ABSTRACT. We present a novel methodology to search for convolutional neural networks (CNNs) with improved accuracy and reduced complexity within a self-supervised framework. Our aim is to search for competitive, yet simple, generic architectures that can be used for multiple tasks (i.e., as a pretrained model). This is achieved through cartesian genetic programming (CGP) for neural architecture search (NAS). Our approach integrates self-supervised learning with a progressive architecture search process. This synergy unfolds within the continuous domain which is tackled via multi-objective evolutionary algorithms (MOEAs). To empirically validate our proposal, we adopted a rigorous evaluation using the non-dominated sorting genetic algorithm II (NSGA-II) for the CIFAR-100, CIFAR-10, SVHN and CINIC-10 datasets. The experimental results showcase the competitiveness of our approach in relation to state-of-the-art proposals concerning both classification performance and model complexity. Additionally, the effectiveness of this method in achieving strong generalization can be inferred.

10:45
Hindsight Experience Replay with Evolutionary Decision Trees for Curriculum Goal Generation

ABSTRACT. Reinforcement learning (RL) algorithms often require a significant number of experiences to learn a policy capable of achieving desired goals in multi-goal robot manipulation tasks with sparse rewards. Hindsight Experience Replay (HER) is an existing method that improves learning efficiency by using failed trajectories and replacing the original goals with hindsight goals that are uniformly sampled from the visited states. However, HER has a limitation: the hindsight goals are mostly near the initial state, which hinders solving tasks efficiently if the desired goals are far from the initial state. To overcome this limitation, we introduce a curriculum learning method called HERDT (HER with Decision Trees).

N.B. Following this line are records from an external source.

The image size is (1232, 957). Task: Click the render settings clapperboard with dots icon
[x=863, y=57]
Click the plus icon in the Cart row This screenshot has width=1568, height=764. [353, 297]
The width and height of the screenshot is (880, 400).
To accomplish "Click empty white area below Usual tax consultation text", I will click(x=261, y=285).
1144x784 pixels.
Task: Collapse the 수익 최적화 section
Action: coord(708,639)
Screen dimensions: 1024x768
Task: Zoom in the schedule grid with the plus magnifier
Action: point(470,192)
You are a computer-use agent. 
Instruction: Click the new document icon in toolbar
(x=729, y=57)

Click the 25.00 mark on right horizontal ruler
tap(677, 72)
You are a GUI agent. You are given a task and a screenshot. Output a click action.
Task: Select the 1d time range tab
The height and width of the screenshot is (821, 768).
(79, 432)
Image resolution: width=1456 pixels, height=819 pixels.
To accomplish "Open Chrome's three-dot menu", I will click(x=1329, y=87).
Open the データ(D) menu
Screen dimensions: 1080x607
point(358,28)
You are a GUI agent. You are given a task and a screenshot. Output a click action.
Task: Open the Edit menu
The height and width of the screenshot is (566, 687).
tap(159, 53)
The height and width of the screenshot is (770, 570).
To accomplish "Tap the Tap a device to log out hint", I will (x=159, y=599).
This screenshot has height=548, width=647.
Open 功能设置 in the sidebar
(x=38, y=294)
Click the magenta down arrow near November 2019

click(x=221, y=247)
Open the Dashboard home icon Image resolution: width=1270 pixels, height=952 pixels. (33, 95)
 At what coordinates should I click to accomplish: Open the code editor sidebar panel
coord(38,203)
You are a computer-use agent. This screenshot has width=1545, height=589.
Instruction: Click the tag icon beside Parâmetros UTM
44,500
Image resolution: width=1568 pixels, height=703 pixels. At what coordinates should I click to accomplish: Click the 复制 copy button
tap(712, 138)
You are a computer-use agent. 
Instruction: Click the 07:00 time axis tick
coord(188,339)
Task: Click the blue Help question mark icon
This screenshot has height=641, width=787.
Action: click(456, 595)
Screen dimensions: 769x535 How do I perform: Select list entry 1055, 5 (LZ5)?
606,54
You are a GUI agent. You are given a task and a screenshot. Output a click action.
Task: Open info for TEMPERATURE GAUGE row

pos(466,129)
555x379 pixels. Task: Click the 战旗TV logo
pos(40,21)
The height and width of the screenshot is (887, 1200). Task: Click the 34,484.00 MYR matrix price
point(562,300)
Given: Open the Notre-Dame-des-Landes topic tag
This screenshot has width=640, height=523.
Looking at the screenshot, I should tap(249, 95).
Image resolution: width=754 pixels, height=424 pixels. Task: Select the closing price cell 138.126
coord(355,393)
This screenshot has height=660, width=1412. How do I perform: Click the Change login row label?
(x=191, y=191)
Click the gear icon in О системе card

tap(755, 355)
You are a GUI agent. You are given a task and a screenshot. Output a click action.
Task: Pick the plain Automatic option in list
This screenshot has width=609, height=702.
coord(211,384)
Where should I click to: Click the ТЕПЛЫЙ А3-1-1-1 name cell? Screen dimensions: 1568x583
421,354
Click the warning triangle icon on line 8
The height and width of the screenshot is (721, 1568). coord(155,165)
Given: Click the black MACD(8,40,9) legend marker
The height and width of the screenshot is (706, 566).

HERDT uses binary DTs to generate curriculum goals that guide a robotic agent progressively from an initial state toward a desired goal. During the warm-up stage, DTs are optimized using the Grammatical Evolution algorithm. In the training stage, curriculum goals are then sampled by DTs to help the agent navigate the environment. Since binary DTs generate discrete values, we fine-tune these curriculum points by incorporating a feedback value (i.e., Q value). This fine-tuning enables us to adjust the difficulty level of the generated curriculum points, ensuring that they are neither overly simplistic nor excessively challenging. In other words, these points are precisely tailored to match the robot's ongoing learning policy. We evaluate our proposed approach on different sparse reward robotic manipulation tasks and compare it with the state-of-the-art HER approach. Our results demonstrate that our method consistently outperforms or matches the existing approach in all the tested tasks.